- [What you need to do]: Your task is to return, word for word, only the lines from the line with "Task: Click the scroll-up" through the close of the data. Exclude all pictures.

****************************************

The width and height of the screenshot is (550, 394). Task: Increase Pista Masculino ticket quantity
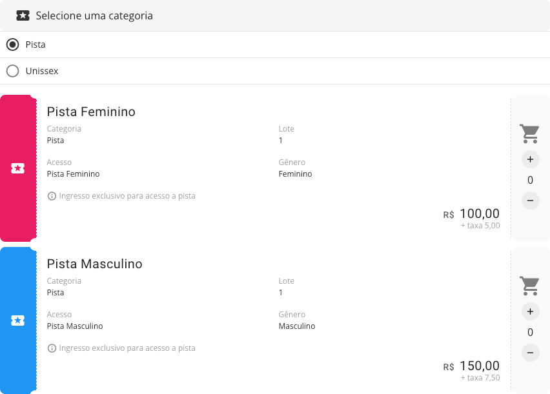(531, 311)
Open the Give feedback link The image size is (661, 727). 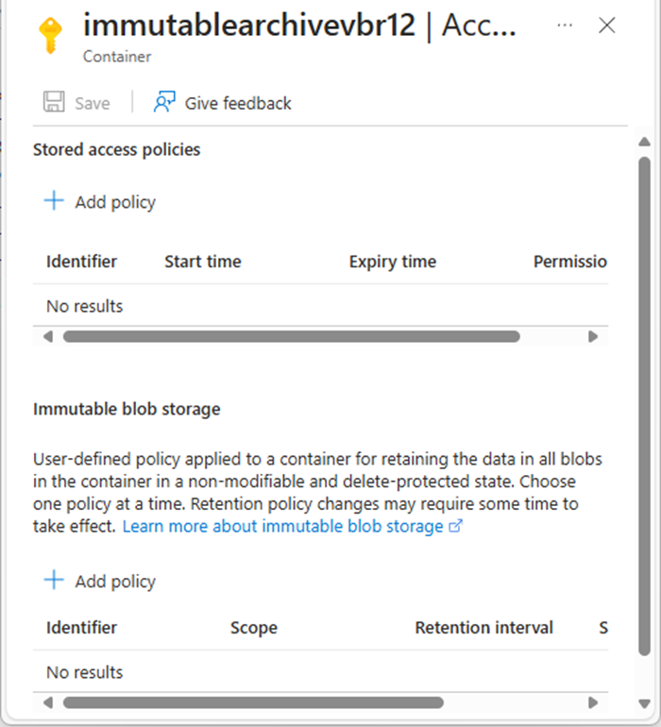tap(238, 103)
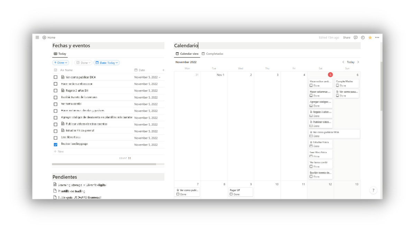Tick the Done checkbox on Pagar UF

pyautogui.click(x=231, y=194)
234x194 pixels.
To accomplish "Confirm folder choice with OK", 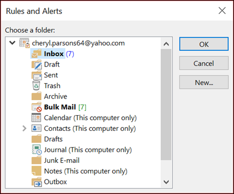I will 204,44.
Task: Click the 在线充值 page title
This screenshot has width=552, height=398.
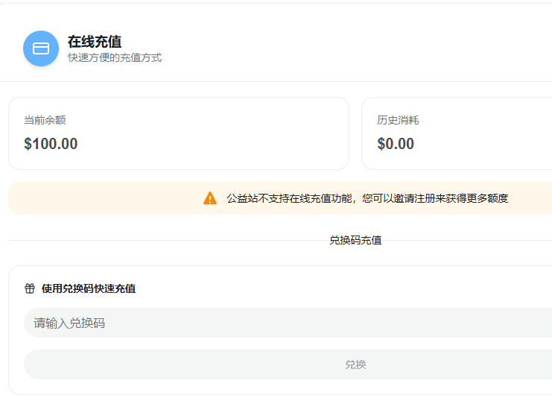Action: (x=95, y=42)
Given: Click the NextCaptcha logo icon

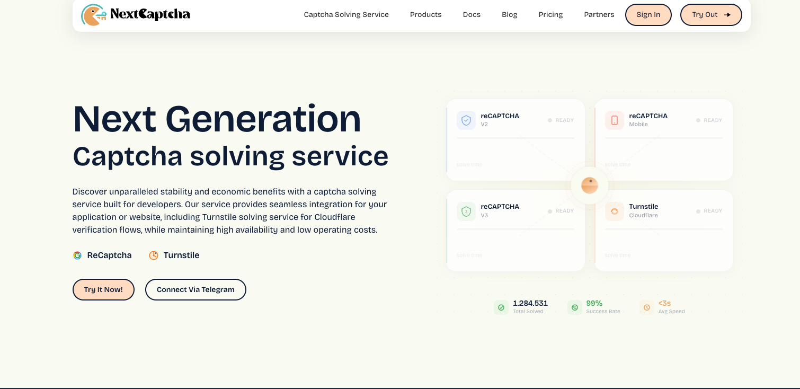Looking at the screenshot, I should [x=94, y=14].
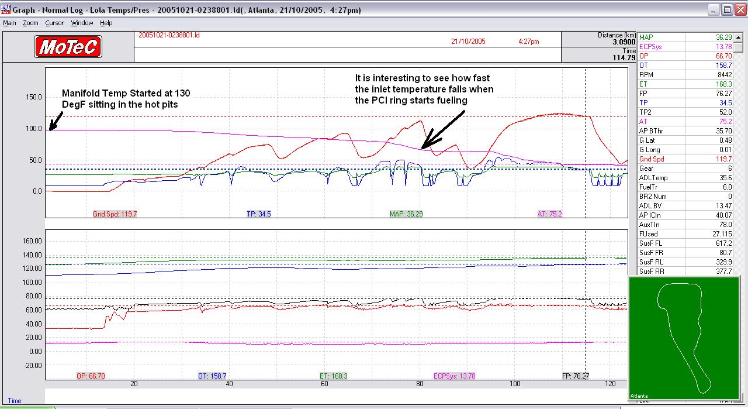Click the application icon in title bar
Image resolution: width=748 pixels, height=409 pixels.
pyautogui.click(x=6, y=9)
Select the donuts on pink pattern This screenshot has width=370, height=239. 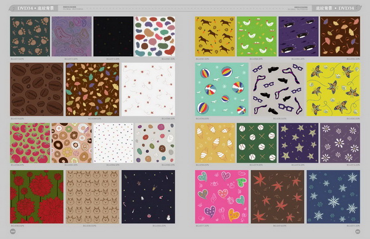[72, 143]
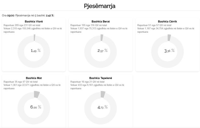The height and width of the screenshot is (128, 200).
Task: Click the 3.36 % value in Cërrik chart
Action: tap(169, 51)
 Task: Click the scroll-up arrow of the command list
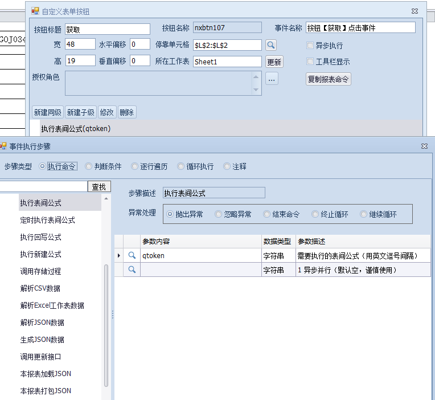pyautogui.click(x=105, y=198)
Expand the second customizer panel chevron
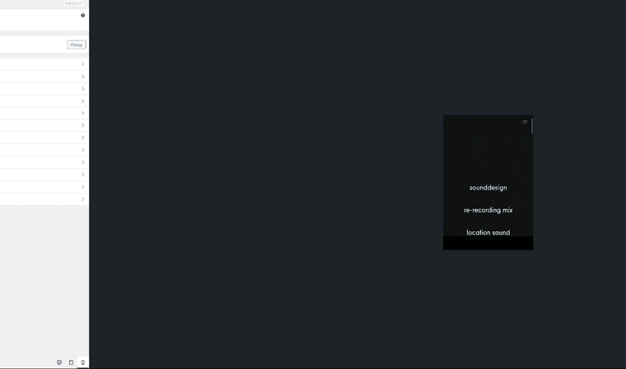The image size is (626, 369). tap(82, 77)
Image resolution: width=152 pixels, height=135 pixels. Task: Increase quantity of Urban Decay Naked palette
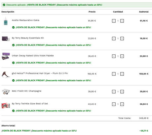122,56
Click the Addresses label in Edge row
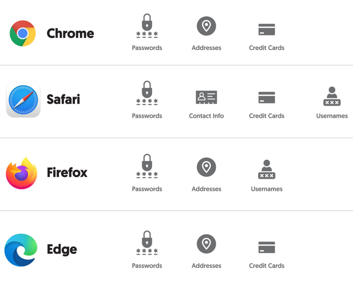The image size is (353, 292). 206,266
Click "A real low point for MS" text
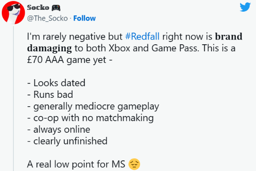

****************************************

- [Answer box]:
 Task: Click the scroll-up arrow of the command list
pyautogui.click(x=105, y=198)
Expand the second customizer panel chevron
The image size is (626, 369). tap(82, 77)
Image resolution: width=152 pixels, height=135 pixels. Task: Increase quantity of Urban Decay Naked palette
122,56
Click the Addresses label in Edge row
The image size is (353, 292). 206,266
Click "A real low point for MS" text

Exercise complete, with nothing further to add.